Giovanna Casolla (la princesse Turandot), est bien sûr un cas particulier de la scène internationale. Après avoir joué tous les grands rôles du répertoire lyrique italien, tant soprano que mezzo (tels Manon Lescaut, Eboli, Tosca, Aïda…), elle a abordé en 1996 le rôle de la princesse Turandot, dont elle s’est fait aussitôt une spécialité et qu’elle chante partout dans le monde depuis lors : entre autres à Orange en 1997, Pékin et Avenches en 1998, Barcelone pour la réouverture du Liceo en 1999, Torre del Lago en 2001. Sa voix qui bouge parfois un peu ne peut être qualifiée de belle, et elle n’a pas la puissance infaillible de Birgit Nilsson, mais elle conserve un très beau médium et, grâce à une technique très particulière de projection, des aigus efficaces. Surtout, comme Eva Marton, elle est une tragédienne exceptionnelle, et a développé une intelligence du texte confondante : le moindre mot, la moindre inflexion est soulignée d’un geste, d’une attitude, d’un regard. Elle a aussi créé un vrai personnage, qui n’appartient qu’à elle, et qui est visiblement inspiré de l’impératrice Ts'eu-Hi (Cixi), à qui elle arrive à ressembler. Elle reste, aujourd’hui encore, avec une voix inchangée et une grande puissance vocale, insurpassable dans ce rôle.
 
Marco Berti (Calaf) est également un excellent chanteur, habitué de Vérone. Il a la puissance et la prestance nécessaires (malgré des costumes médiocres), et crée un personnage parfaitement crédible. Musicalement parlant, il a fait de très jolies nuances, de beaux diminuendo, tout en assurant des aigus éclatants ; et il s’est même offert le luxe, suite à l’accueil particulièrement chaleureux du public, de bisser le Nessun dorma.

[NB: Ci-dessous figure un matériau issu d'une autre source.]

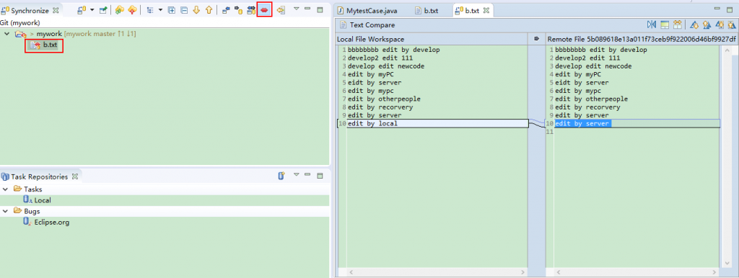Screen dimensions: 739x278
Task: Toggle Incoming mode in Synchronize toolbar
Action: click(226, 10)
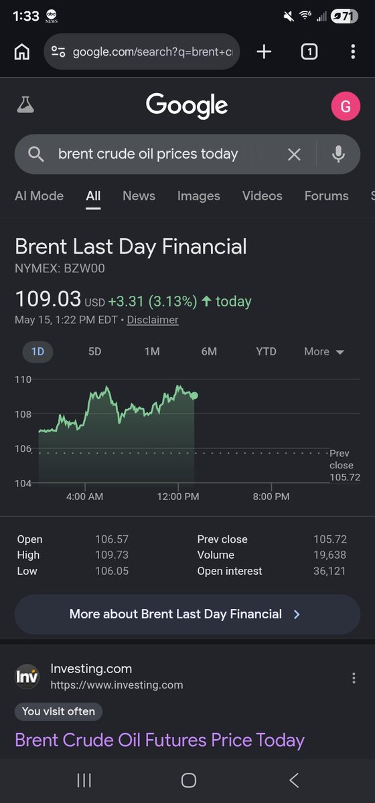375x803 pixels.
Task: Open a new tab with plus icon
Action: tap(265, 52)
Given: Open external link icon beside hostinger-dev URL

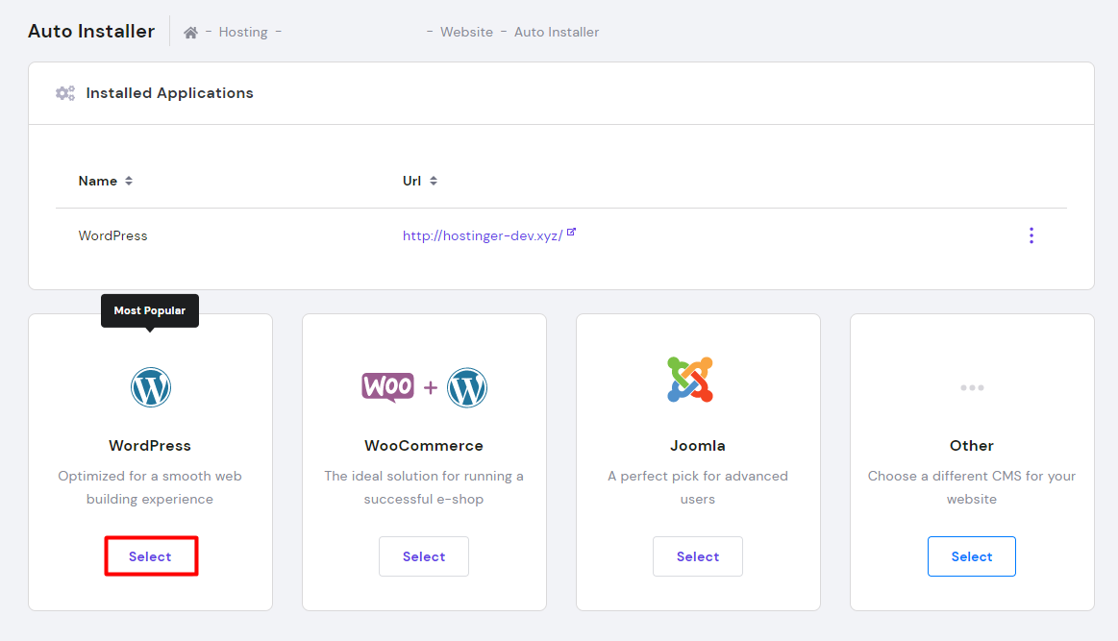Looking at the screenshot, I should (571, 233).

En revanche, le style n’est pas toujours du niveau de la prestation vocale. Leonardo Lopez Linares, Saverio Fiore et Aldo Orsolini, qui assurent les rôles de Ping, Pang et Pong habillés comme souvent de vert, jaune et rouge, assurent bien tant vocalement que scéniquement, mais dans un style très traditionnel, ces trois personnages aussi inquiétants qu’ils peuvent être amusants. La mise en scène leur imposant de bouger beaucoup, et du fait des dimensions du lieu, ils sont parfois trop éloignés les uns des autres et de ce fait ne sont pas toujours ensemble. Mais leur déménagement par des coulis, à la fin de la première scène de l’acte II, est une idée amusante. Carlo Cigni chante un Timour honorable, et Carlo Bosi un empereur Altoum correct mais un peu faible en volume. Enfin, Maria Letizia Grosselli, qui remplace Fiorenza Cedolins normalement prévue dans le rôle de Liù (excusez du peu), mérite surtout que l’on oublie son nom. Elle n’a rien de la douceur vocale du personnage, pas de véritable ligne de chant, un vibrato accentué, et des éclats souvent métalliques.
 
La direction de Giuliano Carella est plutôt molle et plate, et là où l’orchestre devrait claquer, il sonne entre pétard mouillé et guimauve molle : il paraît souvent comme étouffé, assourdi, sans aucun des grands éclats de la partition que l’on attend. Le chef arrive quand même à contrôler les quelques décalages entre les chœurs et l’orchestre, expliqués sinon justifiés par l’éloignement des deux masses vocales aux deux extrémités opposées de la scène.
 
Enfin, quel dommage que Vérone n’ait jamais réussi à se débarrasser de la « claque », pratique bien désuète qui oblige à entendre des hurlements du genre « viva maestro » dès que celui-ci arrive, « bravi Marco » à peine celui-ci a-t-il terminé la dernière note d’un air, ou encore des « bravi Maria Letizia » bien mal venus… Seule Giovanna Casolla a réussi à éviter ce soutien détestable, dont elle n’a visiblement que faire.
 
Au total, une représentation très (trop) spectaculaire côté scénique, et plus qu’honorable côté vocal. On sort de là plutôt content, en se disant qu’on a passé une bonne soirée, ce qui n’est déjà pas si mal. Et puis, grâce à Zeffirelli, on a fait un grand bon dans le passé, pas celui de la Chine ancienne, mais celui de l’opéra de sa jeunesse.